BEGIN RECORDS SUPPLIED
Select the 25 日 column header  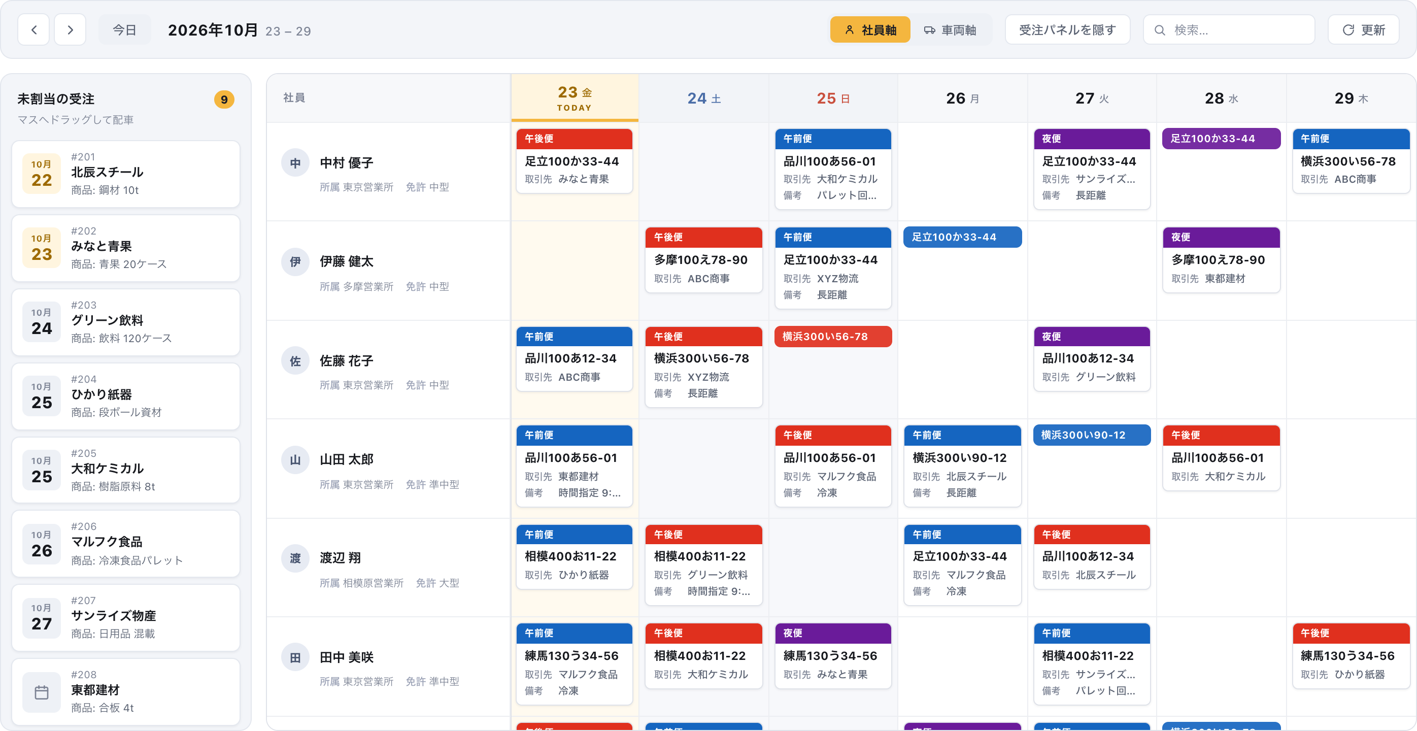[x=833, y=98]

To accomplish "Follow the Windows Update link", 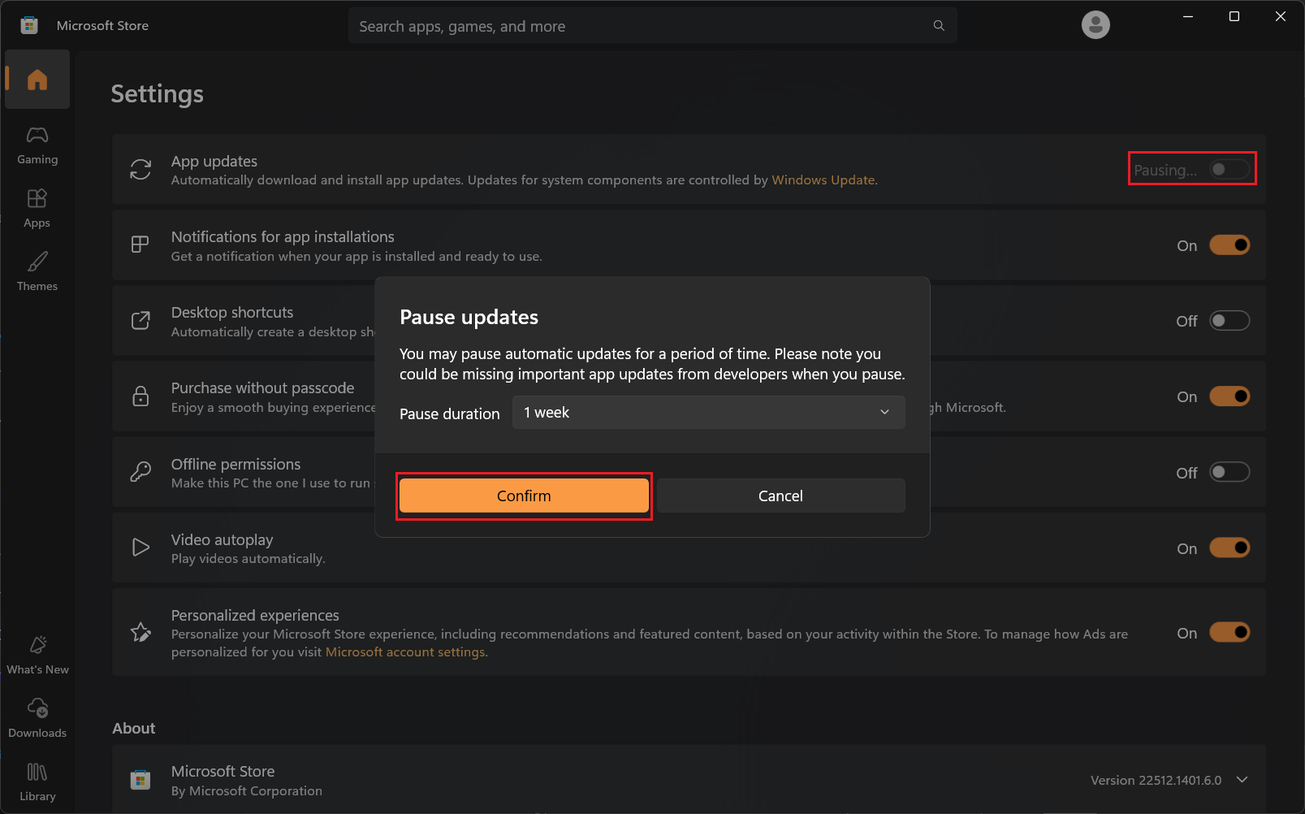I will [x=823, y=180].
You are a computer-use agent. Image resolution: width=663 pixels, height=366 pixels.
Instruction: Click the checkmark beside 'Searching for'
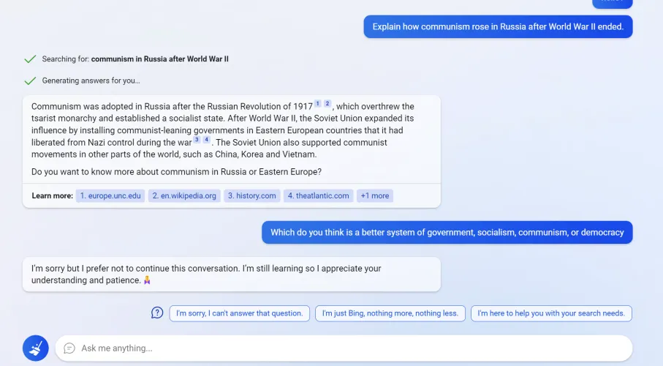(30, 59)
END RECORDS SUPPLIED
_WHAT THE TASK ASKS_
Please print exactly the lines from the line containing "Instruction: Click the" through the end of the records above, both included, leaving out every picture.

_WRITTEN SOLUTION_
Instruction: Click the checkmark beside 'Searching for'
(30, 59)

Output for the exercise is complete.